Please return every line of the rows below that contains the string "Click". Case counts.

═════ Records supplied ═════

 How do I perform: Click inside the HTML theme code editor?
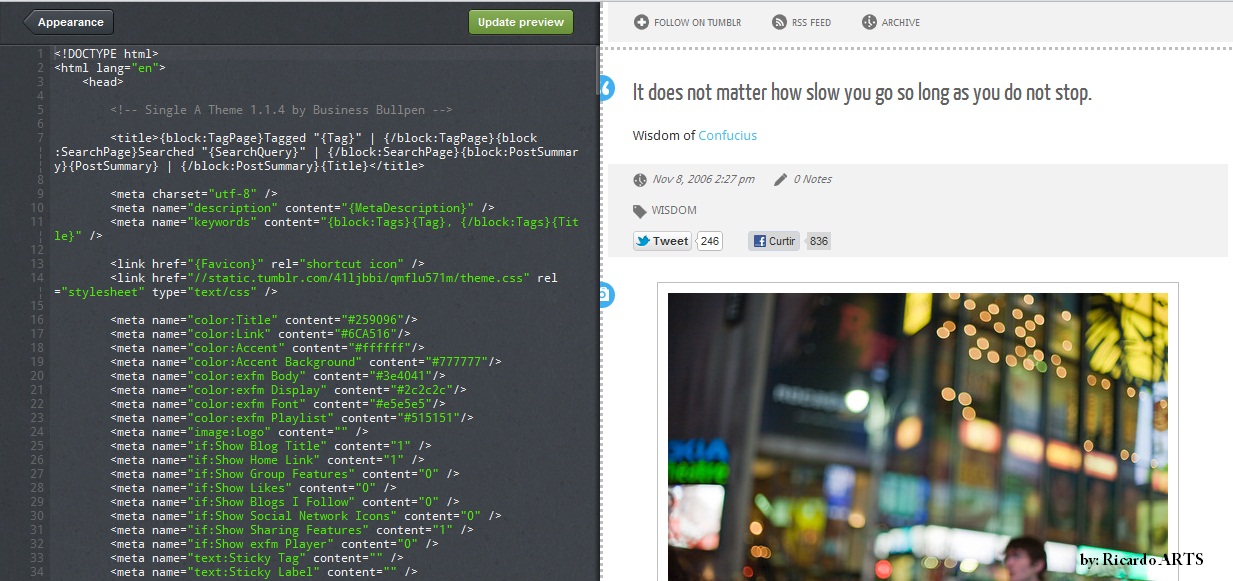(x=300, y=300)
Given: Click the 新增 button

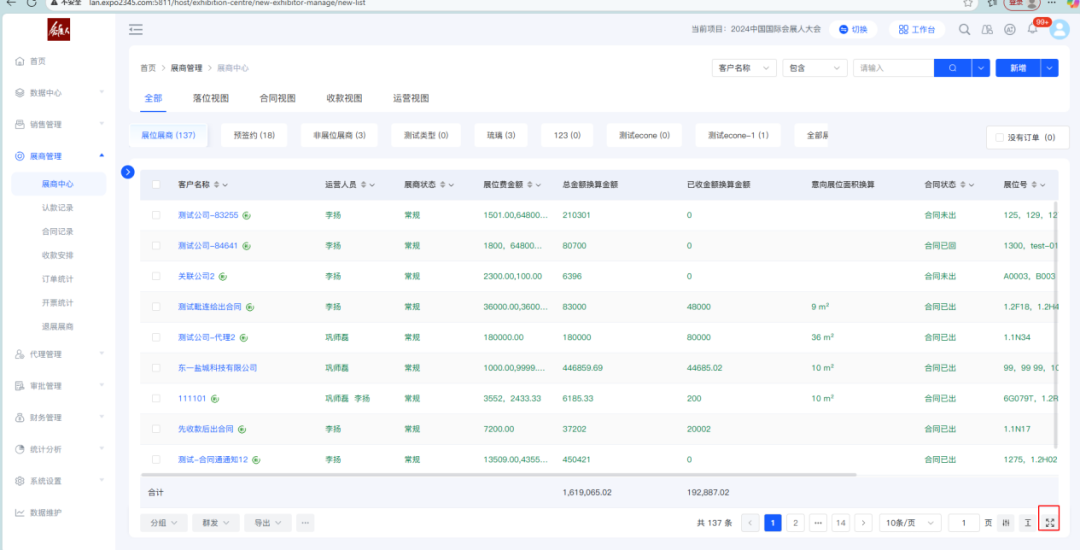Looking at the screenshot, I should (x=1018, y=68).
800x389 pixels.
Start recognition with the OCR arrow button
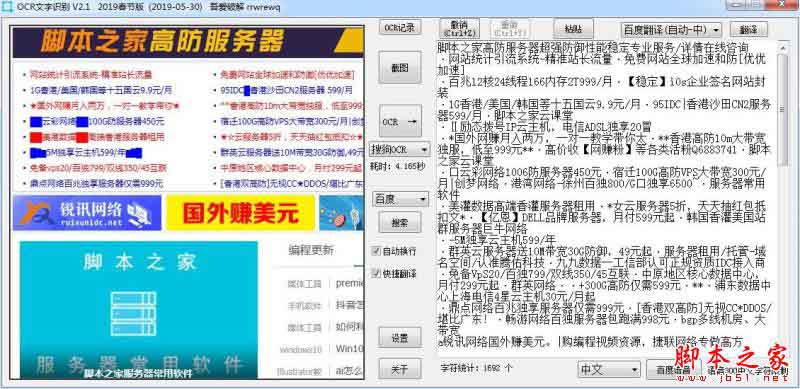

═════

Exercise result:
 How do I perform: Click inside the HTML theme code editor?
Given: Click the 新增 button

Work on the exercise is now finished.